Tributo é baseado na ideia de justiça tributária, já que cigarro, bebidas alcoólicas ou refrigerantes, por exemplo, causam doenças e repercutem diretamente no sistema de saúde

Divulgação/Banco Mundial/ONU
Tributação de produtos prejudiciais à saúde considera, em longo prazo, o eventual custo de tratamento pago com dinheiro público – Divulgação/Banco Mundial/ONU

 A reforma tributária aprovada pela Câmara dos Deputados entre quinta (5) e sexta-feira (7) cria uma modalidade de cobrança de imposto ainda desconhecida do cidadão brasileiro. Essa taxação se insere no contexto contemporâneo do “politicamente correto”, e é chamada Imposto Seletivo. A previsão está no artigo 153, inciso VIII, do substitutivo do deputado Aguinaldo Ribeiro (PP-PB). A cobrança vai incidir sobre a “produção, comercialização ou importação de bens e serviços prejudiciais à saúde ou ao meio ambiente”.

Objetivamente, seriam incluídos nessa definição os agrotóxicos, bebidas alcoólicas e cigarros, por exemplo. Alguns setores defendem que, se a questão é saúde, alimentos industriais ultraprocessados ou refrigerantes com açúcar também devem pagar tal tributo.

O imposto é baseado no conceito de justiça tributária, por sua vez, ancorado na constatação de que alimentos ou produtos nocivos repercutem diretamente no sistema de saúde do país, ocupando leitos de hospital e consumindo recursos públicos.

“Logo, a tributação de produtos comprovadamente prejudiciais à saúde considera, em longo prazo, o eventual custo de tratamento, pago com dinheiro público, para consumidores habituais desses itens”, diz um estudo da Universidade Federal do Rio Grande do Sul (UFRGS).

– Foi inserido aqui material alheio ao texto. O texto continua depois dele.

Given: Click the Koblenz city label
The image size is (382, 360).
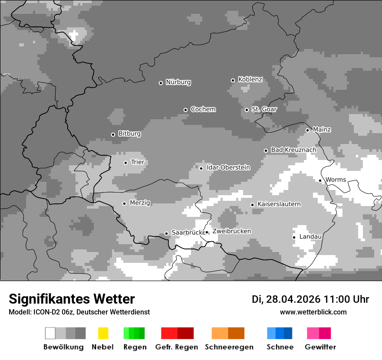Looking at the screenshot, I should (x=250, y=80).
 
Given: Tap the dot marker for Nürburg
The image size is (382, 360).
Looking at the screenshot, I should (x=161, y=83).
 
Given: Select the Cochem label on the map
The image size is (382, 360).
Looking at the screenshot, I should (x=203, y=109).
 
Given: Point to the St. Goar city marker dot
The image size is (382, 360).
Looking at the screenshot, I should (x=247, y=110).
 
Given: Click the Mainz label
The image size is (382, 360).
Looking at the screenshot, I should (x=322, y=130).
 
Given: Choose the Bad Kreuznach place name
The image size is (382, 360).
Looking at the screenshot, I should (x=293, y=150).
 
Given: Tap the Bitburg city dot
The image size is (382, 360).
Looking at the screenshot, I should (x=113, y=134).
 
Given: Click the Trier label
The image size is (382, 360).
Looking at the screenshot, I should (x=138, y=162).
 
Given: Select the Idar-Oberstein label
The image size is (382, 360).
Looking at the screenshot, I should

As alíquotas desse imposto não são definidas pelo texto da PEC (um texto constitucional), o que será feito por meio de lei complementar, conforme o texto aprovado na Câmara, que ainda precisa passar pelo Senado. Mas essa taxação compensará em parte a eliminação do Imposto sobre Produtos Industrializados (IPI), que deixa de existir com a reforma.

O caso do fumante

Intitulada A Perspectiva pela Implementação do Imposto Seletivo como Tipo Tributário no Brasil, a pesquisa afirma: “É digno de nota que a (adoção) de tais regras é evidentemente impessoal, uma vez que, pelos moldes do sistema jurídico brasileiro, um fumante que possua plano de saúde financiará, a cada carteira (de cigarro) comprada, o tratamento de outros fumantes que são dependentes do sistema público de saúde”.

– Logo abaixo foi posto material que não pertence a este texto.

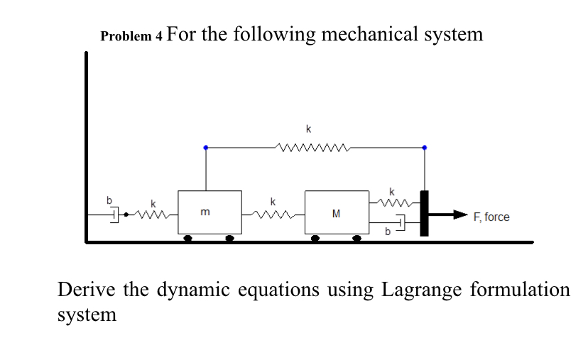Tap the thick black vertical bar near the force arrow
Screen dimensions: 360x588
(x=425, y=213)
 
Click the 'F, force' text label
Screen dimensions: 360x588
(x=491, y=217)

O fumante, em suma, pagará então ao Estado o tributo por consumir o produto mesmo que, possuindo plano privado de saúde, possa fazer tratamento de doença decorrente do cigarro “sem dar origem a um centavo de gasto governamental”.

Refrigerantes

Foto: Agência Brasil

O mesmo princípio baseia a defesa da cobrança desse imposto sobre refrigerantes, considerados hoje um dos mais nocivos produtos consumidos no mundo, e alvo de campanhas de conscientização cada vez mais comuns.

Segundo a Associação Brasileira de Defesa do Consumidor (Proteste), “consumir refrigerante diariamente e, principalmente, em alta quantidade, pode ocasionar diversos males à saúde, como obesidade, diabetes, hipertensão, cáries, gastrite e até mesmo câncer”. 

A Proteste menciona estudo da Universidade Federal do Rio de Janeiro (UFRJ) em parceria com o Ministério da Saúde, de 2016, segundo o qual, entre os 20 alimentos mais consumidos pelos adolescentes brasileiros, os refrigerantes estão entre os seis primeiros.

Os dados do Estudo de Riscos Cardiovasculares em Adolescentes (Erica) mostram que “o consumo de bebidas açucaradas, como os refrigerantes, parece estar associado ao excesso de peso em adolescentes”.